BEGIN

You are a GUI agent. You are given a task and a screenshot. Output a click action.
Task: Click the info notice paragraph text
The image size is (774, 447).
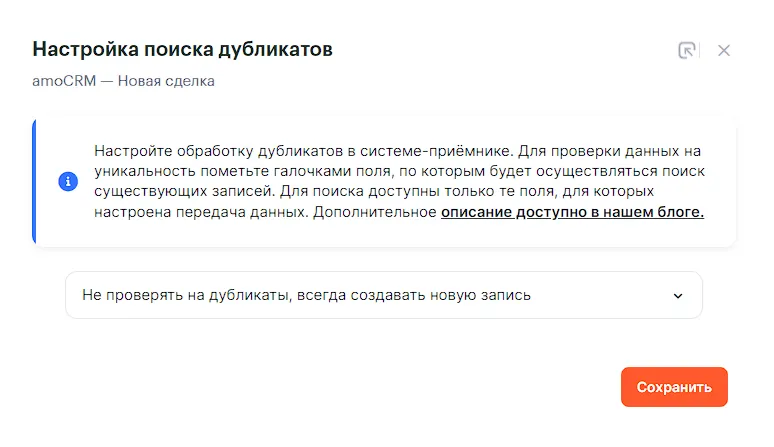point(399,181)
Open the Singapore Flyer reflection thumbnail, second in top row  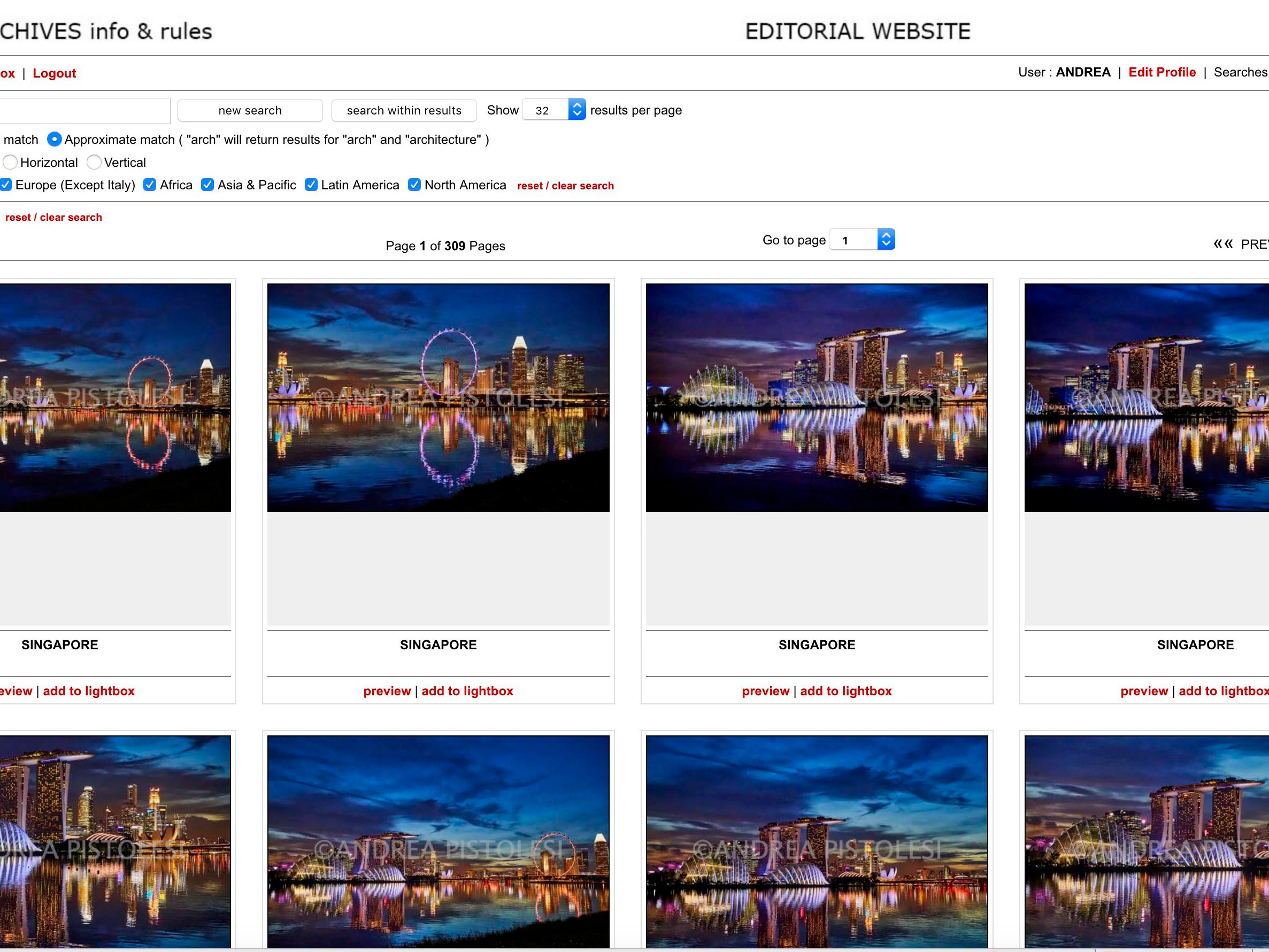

END

# Stated task:
Can you arrange every line of the listing above as a numbered list, skipping blank lines and leaving the pictures out?

# Expected answer:
1. You are a GUI agent. You are given a task and a screenshot. Output a click action.
2. Task: Click the info notice paragraph text
3. The image size is (774, 447).
4. point(399,181)
5. Open the Singapore Flyer reflection thumbnail, second in top row  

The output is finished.